Comprendía que no tenía que haberse asustado de aquella ridícula forma, pero no pudo evitar dar un respingo y retroceder de un salto mientras se llevaba una mano a los pechos y otra al pubis y se preguntaba dónde rayos había dejado la toalla. Cierta parte de su conciencia, más indulgente, la comprendía. Después de no haber pegado ojo durante las horas de descanso debido a los estresantes acontecimientos (ayer estaba en Madrid despidiéndome de mi madre y Víctor, y esta mañana estoy en pelotas en una isla en mitad del Índico, por Dios), la fatiga había hecho mella en ella mermando su umbral nervioso. Pese a todo, el entusiasmo no la había abandonado. Se había levantado mucho antes de la hora prevista, tras advertir luz a través de un rectángulo acristalado en la pared del fondo, y se había quedado boquiabierta al asomarse por él. Una cosa es saber que estás en una isla y otra, muy distinta, contemplar un oscuro horizonte de olas movedizas mecerse brutalmente casi al alcance de tu mano, más allá de un cerco de alambradas, palmeras y playa. Luego decidió darse una ducha, y se quitó la camiseta y las bragas sin pensar en mirillas ni vigilancia de ningún tipo. El baño disponía del espacio imprescindible para que sus rodillas no rozaran la pared cuando se sentaba en el retrete, pero aun así el agua que cayó sobre su cuerpo en el cuadrado de metal sin cortinas le pareció deliciosa, a la temperatura justa. Encontró una toalla y se secó. Salió del baño secándose y examinó con el ceño fruncido la mirilla de cristal: estaba oscura. No le gustaba exhibirse, pero tampoco iba a modificar sus costumbres por eso. Arrojó la toalla a… a algún condenado lugar (¿dónde, joder?) y abrió la cremallera de su maleta en busca de ropa.

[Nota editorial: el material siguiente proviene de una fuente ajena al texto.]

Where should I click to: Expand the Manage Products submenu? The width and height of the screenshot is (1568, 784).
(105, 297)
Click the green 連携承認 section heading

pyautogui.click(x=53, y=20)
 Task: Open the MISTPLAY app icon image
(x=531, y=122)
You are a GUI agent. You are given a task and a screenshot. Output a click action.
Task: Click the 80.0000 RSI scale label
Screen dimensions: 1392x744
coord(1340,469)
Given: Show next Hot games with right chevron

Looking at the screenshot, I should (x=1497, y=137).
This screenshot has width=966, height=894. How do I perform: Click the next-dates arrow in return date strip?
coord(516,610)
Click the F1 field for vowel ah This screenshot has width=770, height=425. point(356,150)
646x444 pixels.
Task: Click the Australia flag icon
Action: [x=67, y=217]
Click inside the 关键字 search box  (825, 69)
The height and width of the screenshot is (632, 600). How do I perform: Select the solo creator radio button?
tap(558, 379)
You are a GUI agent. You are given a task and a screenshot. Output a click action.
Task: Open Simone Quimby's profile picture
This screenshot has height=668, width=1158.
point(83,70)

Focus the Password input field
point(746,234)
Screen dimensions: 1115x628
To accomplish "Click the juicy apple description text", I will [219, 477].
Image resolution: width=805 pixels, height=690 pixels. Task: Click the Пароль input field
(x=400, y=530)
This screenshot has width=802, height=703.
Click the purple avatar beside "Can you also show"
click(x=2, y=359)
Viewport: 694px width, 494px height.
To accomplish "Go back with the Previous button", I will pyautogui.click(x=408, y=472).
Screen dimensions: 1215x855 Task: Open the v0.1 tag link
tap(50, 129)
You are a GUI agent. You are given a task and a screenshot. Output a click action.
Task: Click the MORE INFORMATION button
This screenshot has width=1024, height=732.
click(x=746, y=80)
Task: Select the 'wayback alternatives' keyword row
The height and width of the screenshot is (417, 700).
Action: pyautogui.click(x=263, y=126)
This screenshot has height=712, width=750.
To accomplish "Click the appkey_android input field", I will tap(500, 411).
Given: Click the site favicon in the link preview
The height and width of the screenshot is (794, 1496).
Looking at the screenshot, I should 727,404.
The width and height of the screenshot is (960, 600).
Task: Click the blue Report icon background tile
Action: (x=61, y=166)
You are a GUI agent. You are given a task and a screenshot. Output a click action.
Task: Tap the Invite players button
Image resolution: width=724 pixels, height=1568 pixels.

Entonces se fijó en la decoración de la pared que hacía de cabecero de la cama: pegatinas y postales como puestas allí para dar un aire más confortable al cubo forrado de aluminio que la albergaba. Se acercó para ver la que más le atraía y, de repente, tuvo aquella rara sensación y descubrió los ojos en la mirilla de la puerta.

Fue entonces.

Al tiempo que saltaba y se protegía como una doncella ofendida.

Justo entonces pasó por su cabeza, por primera vez, un presagio de la oscuridad.